Among the most legendary examples of Shenandoah Valley redware is the multi-glazed lamb doorstop. Attributed to J. Eberly & Co., Strasburg, Va., the molded figure of a sleeping lamb has long been studied in such works as The Pottery of the Shenandoah Valley Region by H.E. Comstock and Folk Pottery of the Shenandoah Valley by William Wiltshire III.
Iconic Lamb Sells At Crocker Farm For $49,200
An 1888 J. Eberly & Co. price list advertises Lambs for Door Stops (sic) per dozen, 3.00. It is believed this price is in reference to the pottery operations standard slip-coated lambs, as opposed to the multi-glazed examples referred in the time period as fancy.

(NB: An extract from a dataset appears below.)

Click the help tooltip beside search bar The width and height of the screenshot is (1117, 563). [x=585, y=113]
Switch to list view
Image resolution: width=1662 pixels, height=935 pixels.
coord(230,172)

The particular 12-inch-long multi-glazed figure sold at Crocker Farm during its sale on March 24 once held the auction record for Strasburg, Va., pottery when it sold for $58,000 at a Green Valley sale in 2002. The buyers at Green Valley were collectors from Virginia and have since both passed away. The couples pottery was sent to Crocker Farm (additional pieces will be sold in an upcoming sale). In terms of condition and color, this example likely ranks as the best of a small number of these multi-glazed, ca. 1890 lambs. The buyer at Crocker Farm was a private collector from Virginia bidding online, and it sold for $49,200 (est. $20,000-$30,000). The price reflects a 23 percent buyers premium charged for online bidding. It was underbid by Maryland collector Jim Kappler in the salesroom.